* **Task data**
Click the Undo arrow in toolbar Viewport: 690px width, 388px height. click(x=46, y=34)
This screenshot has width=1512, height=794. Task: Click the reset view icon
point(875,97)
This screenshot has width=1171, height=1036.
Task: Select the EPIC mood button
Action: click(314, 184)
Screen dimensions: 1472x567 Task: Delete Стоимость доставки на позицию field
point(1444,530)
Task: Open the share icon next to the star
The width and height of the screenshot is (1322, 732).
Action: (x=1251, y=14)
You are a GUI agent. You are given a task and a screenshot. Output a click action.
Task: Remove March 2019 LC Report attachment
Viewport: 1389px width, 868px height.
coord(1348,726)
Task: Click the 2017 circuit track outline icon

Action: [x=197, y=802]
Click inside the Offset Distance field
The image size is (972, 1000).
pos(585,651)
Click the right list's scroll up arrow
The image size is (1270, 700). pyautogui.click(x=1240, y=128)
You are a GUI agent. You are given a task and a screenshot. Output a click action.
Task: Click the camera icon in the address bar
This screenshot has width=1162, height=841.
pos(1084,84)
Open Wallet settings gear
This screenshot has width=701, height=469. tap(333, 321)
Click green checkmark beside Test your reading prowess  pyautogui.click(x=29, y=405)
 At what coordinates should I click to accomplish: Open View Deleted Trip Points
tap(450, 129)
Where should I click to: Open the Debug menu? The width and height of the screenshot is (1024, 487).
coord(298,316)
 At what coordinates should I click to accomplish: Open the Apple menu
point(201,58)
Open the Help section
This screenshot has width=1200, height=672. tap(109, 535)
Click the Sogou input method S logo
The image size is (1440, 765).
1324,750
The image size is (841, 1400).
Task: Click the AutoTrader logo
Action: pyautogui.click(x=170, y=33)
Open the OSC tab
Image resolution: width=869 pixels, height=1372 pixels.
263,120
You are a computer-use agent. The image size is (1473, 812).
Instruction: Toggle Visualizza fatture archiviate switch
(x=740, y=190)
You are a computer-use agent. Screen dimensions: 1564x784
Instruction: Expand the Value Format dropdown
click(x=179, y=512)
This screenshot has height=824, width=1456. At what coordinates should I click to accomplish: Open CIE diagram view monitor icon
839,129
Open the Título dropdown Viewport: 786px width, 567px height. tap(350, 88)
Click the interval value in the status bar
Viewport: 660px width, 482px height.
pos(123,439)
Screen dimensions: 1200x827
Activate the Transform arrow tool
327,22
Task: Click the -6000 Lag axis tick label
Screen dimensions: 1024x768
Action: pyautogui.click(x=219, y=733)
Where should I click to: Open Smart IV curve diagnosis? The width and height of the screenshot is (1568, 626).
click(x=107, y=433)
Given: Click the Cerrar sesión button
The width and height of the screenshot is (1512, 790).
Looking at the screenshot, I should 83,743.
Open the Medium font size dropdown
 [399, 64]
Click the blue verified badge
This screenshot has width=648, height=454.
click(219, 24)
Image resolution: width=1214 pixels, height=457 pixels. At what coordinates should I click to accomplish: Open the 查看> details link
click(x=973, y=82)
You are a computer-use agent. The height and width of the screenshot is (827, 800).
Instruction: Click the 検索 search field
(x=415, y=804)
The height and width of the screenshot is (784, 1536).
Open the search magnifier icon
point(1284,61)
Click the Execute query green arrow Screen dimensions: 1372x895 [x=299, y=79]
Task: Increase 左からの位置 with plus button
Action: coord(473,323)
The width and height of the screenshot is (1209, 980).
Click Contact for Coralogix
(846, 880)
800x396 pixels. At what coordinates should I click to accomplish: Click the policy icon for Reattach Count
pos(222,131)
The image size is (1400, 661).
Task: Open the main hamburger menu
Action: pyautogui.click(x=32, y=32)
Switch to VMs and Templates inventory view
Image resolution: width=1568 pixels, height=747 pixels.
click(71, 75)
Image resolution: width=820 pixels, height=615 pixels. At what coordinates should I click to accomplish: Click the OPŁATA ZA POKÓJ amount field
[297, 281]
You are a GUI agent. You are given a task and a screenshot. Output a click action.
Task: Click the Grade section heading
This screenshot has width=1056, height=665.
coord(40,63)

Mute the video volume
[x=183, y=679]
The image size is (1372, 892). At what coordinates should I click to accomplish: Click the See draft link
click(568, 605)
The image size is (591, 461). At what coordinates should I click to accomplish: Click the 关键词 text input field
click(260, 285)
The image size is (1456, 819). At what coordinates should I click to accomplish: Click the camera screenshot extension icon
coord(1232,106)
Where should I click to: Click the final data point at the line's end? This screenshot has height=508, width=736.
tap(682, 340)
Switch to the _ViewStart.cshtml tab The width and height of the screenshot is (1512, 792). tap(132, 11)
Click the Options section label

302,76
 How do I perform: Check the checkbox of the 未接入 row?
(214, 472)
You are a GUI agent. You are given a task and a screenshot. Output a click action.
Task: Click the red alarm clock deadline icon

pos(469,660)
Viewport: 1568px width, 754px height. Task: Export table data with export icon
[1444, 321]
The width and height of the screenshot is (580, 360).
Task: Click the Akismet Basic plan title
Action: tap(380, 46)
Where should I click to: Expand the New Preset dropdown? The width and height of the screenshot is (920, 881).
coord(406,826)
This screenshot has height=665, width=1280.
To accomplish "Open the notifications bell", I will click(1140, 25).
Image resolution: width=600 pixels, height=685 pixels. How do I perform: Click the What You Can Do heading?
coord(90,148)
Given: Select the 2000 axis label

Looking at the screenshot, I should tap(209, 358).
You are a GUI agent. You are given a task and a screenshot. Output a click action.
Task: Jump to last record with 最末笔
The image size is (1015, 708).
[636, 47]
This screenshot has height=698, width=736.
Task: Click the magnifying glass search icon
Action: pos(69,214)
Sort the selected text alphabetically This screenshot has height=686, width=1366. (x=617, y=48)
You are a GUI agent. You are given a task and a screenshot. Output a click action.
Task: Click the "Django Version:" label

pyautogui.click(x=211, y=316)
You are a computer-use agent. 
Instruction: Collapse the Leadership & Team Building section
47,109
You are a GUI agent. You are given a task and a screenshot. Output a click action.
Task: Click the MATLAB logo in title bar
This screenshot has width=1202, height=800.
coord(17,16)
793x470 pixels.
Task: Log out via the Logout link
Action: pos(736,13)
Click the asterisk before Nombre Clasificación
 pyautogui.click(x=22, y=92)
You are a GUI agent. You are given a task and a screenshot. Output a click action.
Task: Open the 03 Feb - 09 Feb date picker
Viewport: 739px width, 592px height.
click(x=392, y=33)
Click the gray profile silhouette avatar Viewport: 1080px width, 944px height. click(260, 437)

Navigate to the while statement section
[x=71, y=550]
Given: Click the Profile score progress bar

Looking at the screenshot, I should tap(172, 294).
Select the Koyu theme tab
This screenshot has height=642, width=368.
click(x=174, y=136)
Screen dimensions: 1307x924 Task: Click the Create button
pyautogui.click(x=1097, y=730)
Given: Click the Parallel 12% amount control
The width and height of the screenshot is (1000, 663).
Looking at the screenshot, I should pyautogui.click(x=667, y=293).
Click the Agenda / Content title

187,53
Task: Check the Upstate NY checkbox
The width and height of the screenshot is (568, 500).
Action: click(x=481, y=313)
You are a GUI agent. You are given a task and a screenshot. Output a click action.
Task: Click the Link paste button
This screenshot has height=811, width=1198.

* **The problem**
List each line of the listing above that contains the string "arrow", treating uppercase and lowercase letters as different.

* **Written answer**
Click the Undo arrow in toolbar Viewport: 690px width, 388px height. click(x=46, y=34)
Click the right list's scroll up arrow
Activate the Transform arrow tool
Click the Execute query green arrow Screen dimensions: 1372x895 [x=299, y=79]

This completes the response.